What sounds ingenious from the point of view of the affected person, that a defective gene can be replaced by a healthy one and thus cure a disease, is in practice a highly complex process. First, because of the sheer volume of potentially affected genes and thus different ailments. "The biggest challenge with rare diseases is their enormous diversity," Baum says, noting that 6,000 to 8,000 have been defined so far, but the physician expects the number to increase in the coming years. "That's where you first have to find scientists to work on it."
On the other hand, there is a need for targeted networking of researchers and physicians working on patients. "We believe that knowledge can only become applications at all if you work together in large networks, if you are prepared to go beyond the boundaries of your own laboratory," Baum explains. Not only to test therapeutic approaches, but also because of the technical complexity involved in establishing treatment options in clinical practice: "Bringing something into application is so multifaceted that you have to take many different parallel steps. If you worked through them one after the other, it would take far too long. If you can coordinate multiple researchers, you can shorten the gap from knowledge gain to application by years, creating hope for new therapies faster."

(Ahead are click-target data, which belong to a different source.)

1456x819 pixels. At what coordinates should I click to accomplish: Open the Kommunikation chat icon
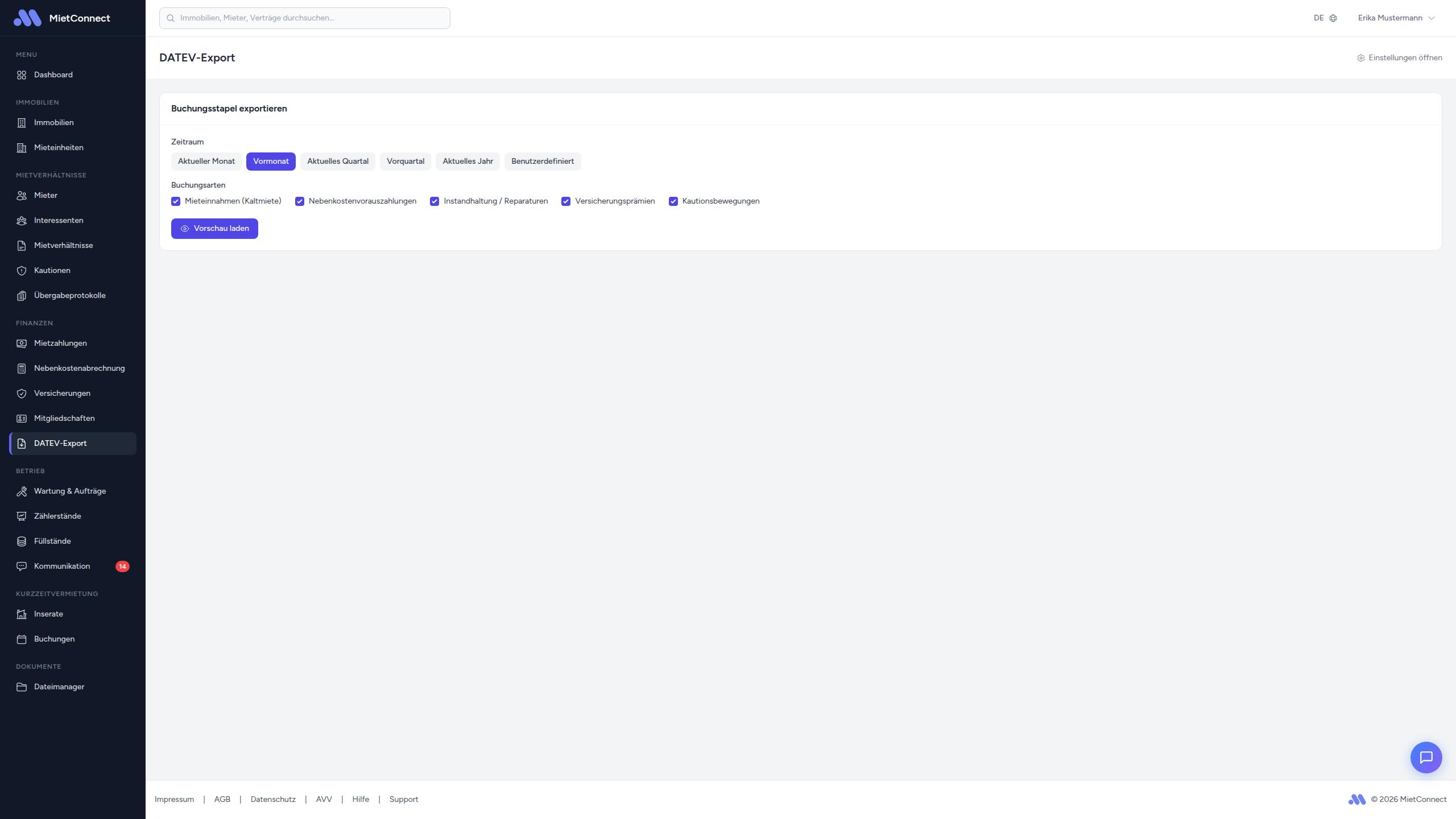pos(22,566)
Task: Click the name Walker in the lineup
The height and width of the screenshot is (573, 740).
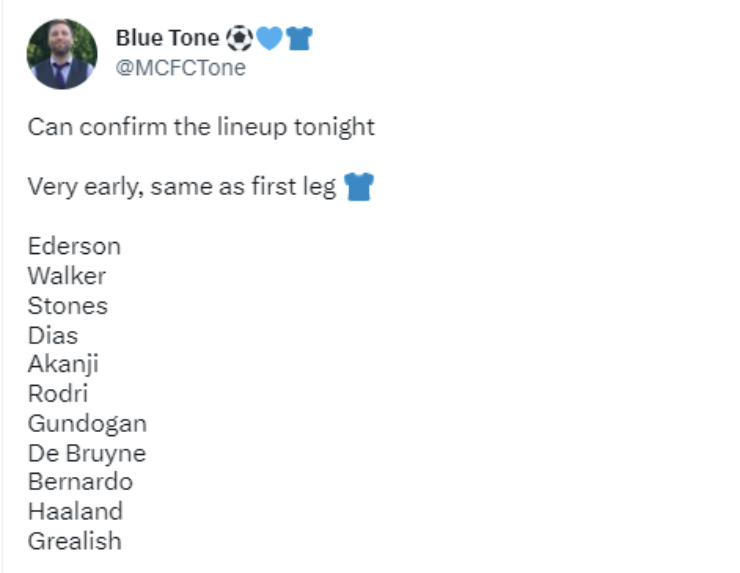Action: pyautogui.click(x=66, y=276)
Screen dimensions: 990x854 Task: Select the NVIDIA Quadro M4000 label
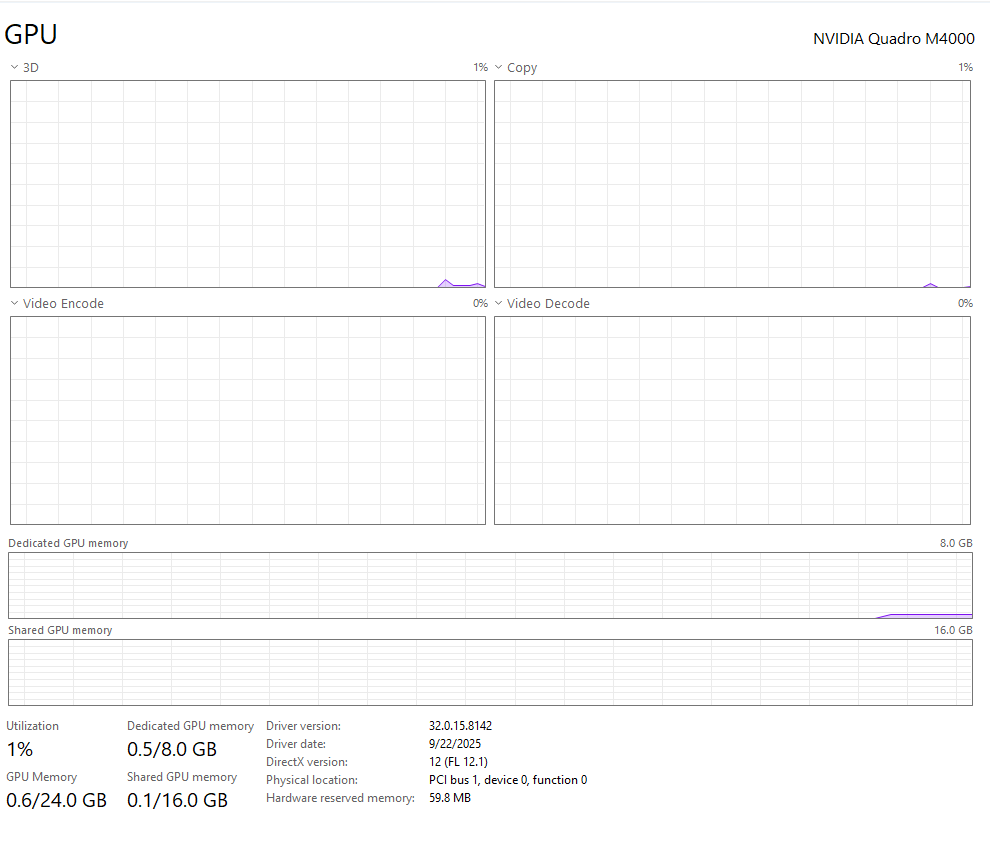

Another important aspect, in Baum's view, is far too often overlooked to this day, the interaction with industry. "In fact, there is no therapy at all that can come into use without the involvement of private industry. In the end, you always need biotech or pharma, and that's in private hands. That's where entrepreneurship is needed, far-sighted thinking, a willingness to take risks, but also just a lot of technical know-how." So you can't turn research into health without broad alliances.